On the one hand, there is a return to research into the organizational forms taken by product "development". A typology reveals three major models: sequential organization, which was traditional until recently; concurrent organization, which is being developed in both Europe and the United States; and the quasi-integrated organization of Japanese manufacturers. Information concerning the last remains limited. Toolmakers are affiliates, and seem to have a sequential type of relationship with the Japanese vehicle manufacturers. However, the distribution of know-how is clearly different; the vehicle manufacturers know how to resolve the problems of ensuring feasibility upstream of their toolmakers, and problems of adaptation downstream. With the current state of our knowledge, it is difficult to discern what is a general characteristic of Japanese firms from what is a deliberate strategy in managing projects. Hence, if Japanese toolmakers work in this way with their parent company, they must learn about concurrent development when working with Western firms.

If since the mid 1980s the tendency in Europe has been to emphasize the transversal, research has recently started to focus on the blockages or excesses associated with such reasoning (for example attention has been drawn to craft-based know-how, which endangered an overly systematic project-based logic), and research seeks to re-orient crafts as a function of what has been learned from projects. Does this represent an inevitable balance between the two sorts of logic?

On the other hand, the cognitive factor requires particular attention. This involves taking account of: the diversity of know-how, whether technical, concerning evaluation, relational, concerning interfacing; the dual nature of design which recombines existing types of knowledge and invents new knowledge; certain impacts due to Renault's externalization of part of its toolmaking activities and therefore its expertise (several of the actors who had been collaborating in the same factory area are now dispersed into the suppliers, and must acquire new know-how in order to regain previous levels of efficiency). Generally speaking, the claims of concurrent development have not been realized. However, significant achievements have been made in terms of quality and lead times (in this regard another look at current points of reference would be desirable) notably, and reverting to the previous ways would be risky, particularly if it questioned the learning process currently under way. One of the challenges is to develop knowledge as far upstream as possible, at the start of the project's trajectory.

In studying the product strategies of firms in terms of (product) style, Jean-Marc Pointet has examined the interplay of two contradictory factors in the determination of these strategies, mimetism and differentiation, in other words the capacity or the refusal to integrate the characteristics of competing products. More broadly, this opposing pair contributes to the representation of the market and its tendencies, for instance through the dual tendency by which (a) leading firms widen the characteristics-space of a product, and (b) competitors and imitators saturate this space.

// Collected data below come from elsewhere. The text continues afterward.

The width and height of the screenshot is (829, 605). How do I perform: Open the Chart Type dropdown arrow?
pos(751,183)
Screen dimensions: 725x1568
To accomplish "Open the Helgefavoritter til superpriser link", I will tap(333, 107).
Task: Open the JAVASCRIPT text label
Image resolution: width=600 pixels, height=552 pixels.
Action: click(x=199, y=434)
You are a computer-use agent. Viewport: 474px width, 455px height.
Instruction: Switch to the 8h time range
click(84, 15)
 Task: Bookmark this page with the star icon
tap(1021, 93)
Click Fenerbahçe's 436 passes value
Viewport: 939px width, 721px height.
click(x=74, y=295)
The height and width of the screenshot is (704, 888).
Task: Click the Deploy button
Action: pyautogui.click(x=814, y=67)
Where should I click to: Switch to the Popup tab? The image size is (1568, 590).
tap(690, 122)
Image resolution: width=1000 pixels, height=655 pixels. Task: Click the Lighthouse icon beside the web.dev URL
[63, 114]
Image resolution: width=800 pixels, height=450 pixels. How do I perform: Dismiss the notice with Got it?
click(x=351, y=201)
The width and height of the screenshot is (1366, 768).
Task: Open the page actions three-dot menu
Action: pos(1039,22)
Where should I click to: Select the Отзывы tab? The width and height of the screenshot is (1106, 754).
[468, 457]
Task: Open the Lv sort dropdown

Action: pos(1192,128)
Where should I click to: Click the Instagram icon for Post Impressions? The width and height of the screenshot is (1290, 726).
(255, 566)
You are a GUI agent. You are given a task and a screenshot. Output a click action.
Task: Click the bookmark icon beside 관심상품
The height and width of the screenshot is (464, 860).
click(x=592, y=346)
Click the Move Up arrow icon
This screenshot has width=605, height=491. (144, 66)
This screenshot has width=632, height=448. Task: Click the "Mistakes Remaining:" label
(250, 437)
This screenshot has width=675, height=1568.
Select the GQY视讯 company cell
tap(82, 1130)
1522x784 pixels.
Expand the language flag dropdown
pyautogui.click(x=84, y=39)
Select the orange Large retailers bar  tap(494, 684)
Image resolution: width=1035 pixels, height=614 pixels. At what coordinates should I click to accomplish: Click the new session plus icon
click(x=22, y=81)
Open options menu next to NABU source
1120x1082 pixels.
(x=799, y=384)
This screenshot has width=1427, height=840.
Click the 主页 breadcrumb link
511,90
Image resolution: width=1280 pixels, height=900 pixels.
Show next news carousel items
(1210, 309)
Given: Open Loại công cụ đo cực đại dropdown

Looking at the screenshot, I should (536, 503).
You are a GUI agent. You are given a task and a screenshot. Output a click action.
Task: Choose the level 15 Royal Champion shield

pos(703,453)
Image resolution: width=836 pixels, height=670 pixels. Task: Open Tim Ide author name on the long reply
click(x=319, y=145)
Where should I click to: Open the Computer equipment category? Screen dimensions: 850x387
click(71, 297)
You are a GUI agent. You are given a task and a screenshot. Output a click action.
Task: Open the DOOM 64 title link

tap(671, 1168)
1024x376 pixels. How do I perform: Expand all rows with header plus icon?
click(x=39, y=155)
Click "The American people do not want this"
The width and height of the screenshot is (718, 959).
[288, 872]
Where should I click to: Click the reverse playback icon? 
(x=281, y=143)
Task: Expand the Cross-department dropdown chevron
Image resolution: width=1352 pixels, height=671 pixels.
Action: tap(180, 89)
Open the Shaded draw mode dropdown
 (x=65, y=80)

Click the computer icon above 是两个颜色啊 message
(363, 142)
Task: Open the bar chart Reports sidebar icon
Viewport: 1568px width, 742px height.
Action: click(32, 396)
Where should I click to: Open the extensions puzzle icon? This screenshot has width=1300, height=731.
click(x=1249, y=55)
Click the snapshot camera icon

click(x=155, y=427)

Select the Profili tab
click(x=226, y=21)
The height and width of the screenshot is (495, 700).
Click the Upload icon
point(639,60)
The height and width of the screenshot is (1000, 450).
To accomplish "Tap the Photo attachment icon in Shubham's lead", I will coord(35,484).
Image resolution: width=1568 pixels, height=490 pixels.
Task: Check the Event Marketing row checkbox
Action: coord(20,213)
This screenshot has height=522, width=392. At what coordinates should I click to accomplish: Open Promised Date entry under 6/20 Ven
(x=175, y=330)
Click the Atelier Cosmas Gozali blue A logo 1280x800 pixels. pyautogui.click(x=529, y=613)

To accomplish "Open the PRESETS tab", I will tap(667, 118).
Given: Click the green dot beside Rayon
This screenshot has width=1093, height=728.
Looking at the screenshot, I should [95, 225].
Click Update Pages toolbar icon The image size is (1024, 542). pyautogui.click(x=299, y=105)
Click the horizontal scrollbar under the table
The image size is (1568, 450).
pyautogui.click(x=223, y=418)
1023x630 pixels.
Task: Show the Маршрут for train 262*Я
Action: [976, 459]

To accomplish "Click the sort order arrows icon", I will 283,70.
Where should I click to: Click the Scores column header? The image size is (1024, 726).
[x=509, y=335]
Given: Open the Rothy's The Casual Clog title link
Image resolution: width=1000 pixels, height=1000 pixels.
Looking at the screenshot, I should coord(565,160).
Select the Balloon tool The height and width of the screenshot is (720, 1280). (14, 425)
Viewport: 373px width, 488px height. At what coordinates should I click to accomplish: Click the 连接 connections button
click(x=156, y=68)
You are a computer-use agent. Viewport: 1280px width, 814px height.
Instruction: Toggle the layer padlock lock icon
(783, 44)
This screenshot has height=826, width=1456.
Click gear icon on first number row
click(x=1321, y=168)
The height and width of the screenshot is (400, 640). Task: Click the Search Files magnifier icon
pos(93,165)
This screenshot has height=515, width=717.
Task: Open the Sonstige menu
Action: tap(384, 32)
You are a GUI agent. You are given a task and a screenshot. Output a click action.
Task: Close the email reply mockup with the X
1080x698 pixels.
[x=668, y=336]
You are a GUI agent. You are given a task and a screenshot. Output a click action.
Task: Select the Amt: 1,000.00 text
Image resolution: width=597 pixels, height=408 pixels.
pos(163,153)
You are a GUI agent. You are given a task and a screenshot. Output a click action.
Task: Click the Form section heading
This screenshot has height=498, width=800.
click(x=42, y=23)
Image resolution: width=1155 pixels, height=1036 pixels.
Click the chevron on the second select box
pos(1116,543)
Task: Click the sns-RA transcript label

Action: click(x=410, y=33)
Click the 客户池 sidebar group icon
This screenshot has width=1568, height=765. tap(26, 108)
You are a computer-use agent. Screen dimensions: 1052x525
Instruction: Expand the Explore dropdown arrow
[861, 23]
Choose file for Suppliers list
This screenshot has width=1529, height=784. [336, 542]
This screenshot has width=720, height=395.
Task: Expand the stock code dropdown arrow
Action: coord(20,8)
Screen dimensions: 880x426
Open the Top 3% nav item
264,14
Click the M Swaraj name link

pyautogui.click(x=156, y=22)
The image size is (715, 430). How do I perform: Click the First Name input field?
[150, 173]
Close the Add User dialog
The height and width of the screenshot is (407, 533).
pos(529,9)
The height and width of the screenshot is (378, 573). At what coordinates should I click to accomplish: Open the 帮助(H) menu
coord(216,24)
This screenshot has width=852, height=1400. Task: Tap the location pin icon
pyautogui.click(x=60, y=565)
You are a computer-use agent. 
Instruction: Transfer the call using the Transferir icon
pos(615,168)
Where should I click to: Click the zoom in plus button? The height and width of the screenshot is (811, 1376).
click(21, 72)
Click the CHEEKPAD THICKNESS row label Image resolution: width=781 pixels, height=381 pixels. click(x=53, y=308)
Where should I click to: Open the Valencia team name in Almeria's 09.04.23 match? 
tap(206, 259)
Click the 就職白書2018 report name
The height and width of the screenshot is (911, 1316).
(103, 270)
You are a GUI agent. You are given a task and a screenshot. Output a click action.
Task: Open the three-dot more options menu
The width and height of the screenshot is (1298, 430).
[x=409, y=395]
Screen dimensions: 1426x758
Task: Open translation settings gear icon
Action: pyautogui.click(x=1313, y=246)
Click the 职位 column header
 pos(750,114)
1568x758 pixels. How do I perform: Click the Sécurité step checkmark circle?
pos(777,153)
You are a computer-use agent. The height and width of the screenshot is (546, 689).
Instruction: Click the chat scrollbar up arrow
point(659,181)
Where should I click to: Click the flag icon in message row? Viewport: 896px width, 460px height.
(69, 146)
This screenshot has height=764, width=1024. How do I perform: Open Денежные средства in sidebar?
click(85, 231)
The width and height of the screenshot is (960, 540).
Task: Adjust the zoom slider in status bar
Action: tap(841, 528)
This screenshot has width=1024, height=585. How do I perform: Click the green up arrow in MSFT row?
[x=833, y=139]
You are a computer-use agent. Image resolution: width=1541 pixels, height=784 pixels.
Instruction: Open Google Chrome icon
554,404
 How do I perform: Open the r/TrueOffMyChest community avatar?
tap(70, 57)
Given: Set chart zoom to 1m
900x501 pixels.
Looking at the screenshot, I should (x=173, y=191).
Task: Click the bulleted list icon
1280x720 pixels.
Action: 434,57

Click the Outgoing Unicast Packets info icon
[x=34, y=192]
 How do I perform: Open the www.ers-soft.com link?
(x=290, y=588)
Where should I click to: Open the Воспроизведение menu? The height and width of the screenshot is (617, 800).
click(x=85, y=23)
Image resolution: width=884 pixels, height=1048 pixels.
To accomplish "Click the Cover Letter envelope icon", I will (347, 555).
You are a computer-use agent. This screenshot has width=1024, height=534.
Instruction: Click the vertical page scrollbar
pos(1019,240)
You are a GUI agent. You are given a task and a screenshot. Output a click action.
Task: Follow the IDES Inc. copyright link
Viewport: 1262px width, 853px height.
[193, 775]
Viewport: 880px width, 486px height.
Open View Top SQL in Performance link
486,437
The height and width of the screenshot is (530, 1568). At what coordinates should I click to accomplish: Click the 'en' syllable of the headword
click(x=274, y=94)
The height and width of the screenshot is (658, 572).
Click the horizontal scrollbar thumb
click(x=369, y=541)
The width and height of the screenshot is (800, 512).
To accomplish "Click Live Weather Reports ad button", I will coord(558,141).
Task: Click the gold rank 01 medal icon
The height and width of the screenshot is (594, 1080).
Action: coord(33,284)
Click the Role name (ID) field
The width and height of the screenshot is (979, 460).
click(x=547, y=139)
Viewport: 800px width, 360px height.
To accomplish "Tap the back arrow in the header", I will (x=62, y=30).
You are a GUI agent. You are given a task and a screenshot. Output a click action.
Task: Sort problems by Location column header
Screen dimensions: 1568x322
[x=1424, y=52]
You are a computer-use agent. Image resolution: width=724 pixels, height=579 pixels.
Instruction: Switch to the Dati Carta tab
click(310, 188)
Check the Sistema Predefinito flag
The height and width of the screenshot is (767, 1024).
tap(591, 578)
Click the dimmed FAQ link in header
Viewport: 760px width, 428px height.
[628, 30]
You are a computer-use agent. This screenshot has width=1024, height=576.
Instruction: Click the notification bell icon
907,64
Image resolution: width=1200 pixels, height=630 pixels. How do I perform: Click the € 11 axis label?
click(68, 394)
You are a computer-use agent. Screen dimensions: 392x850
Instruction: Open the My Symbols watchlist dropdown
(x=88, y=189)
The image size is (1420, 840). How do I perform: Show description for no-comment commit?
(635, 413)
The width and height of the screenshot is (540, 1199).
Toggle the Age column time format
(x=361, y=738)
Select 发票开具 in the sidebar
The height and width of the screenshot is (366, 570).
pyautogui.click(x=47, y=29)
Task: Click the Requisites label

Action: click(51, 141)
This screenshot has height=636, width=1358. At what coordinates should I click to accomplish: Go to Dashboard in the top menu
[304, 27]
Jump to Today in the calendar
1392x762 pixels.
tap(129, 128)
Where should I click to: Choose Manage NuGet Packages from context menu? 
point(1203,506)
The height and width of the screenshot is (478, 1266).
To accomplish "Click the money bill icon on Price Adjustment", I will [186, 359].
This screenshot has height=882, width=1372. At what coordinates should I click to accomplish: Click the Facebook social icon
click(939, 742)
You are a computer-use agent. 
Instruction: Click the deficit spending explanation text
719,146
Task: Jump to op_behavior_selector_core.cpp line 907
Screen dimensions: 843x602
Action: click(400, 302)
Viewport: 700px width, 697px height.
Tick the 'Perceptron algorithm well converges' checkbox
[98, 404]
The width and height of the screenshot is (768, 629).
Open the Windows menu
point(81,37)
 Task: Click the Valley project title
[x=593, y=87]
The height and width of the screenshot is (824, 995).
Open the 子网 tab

Pointet interprets the development of power relationships at the level of the market, between mimetism and differentiation, as the expression of a cyclical development of this economic sector. To summarize, the 1980s witnessed the supremacy of mimetic behaviour which reflected the maturity of this industry; in contrast the contemporary period, introduced by structural changes (globalization, new competitors, tendency towards European integration, growing opacity of consumer requirements, revamping of production organization) is said to be marked by a renewal of differentiation procedures amongst manufacturers which is said to express a phase of renaissance. Hence the strategies of constructing markets by supplying strongly differentiated products in the current period in which uncertainties have increased.

This analysis requires that we define the criteria for difference and replacement separately of the internal and external communications activities of firms (without which our reasoning would be constrained within a formalist loop). Moreover, it raises other questions: for one, what are the criteria to judge the success of a differentiated product (image, sales, profitability), and secondly, who benefits and what conditions are attached (does the manufacturer benefit from this product, or from later products, or is it the competitors which imitate the product)? Lastly, it opens up other avenues for research: is there in this field of innovation or imitation a link between the forms of production organization and types of product? Or rather, how are the strategic choices of manufacturers determined by their apparatus for perceiving and interpreting the market?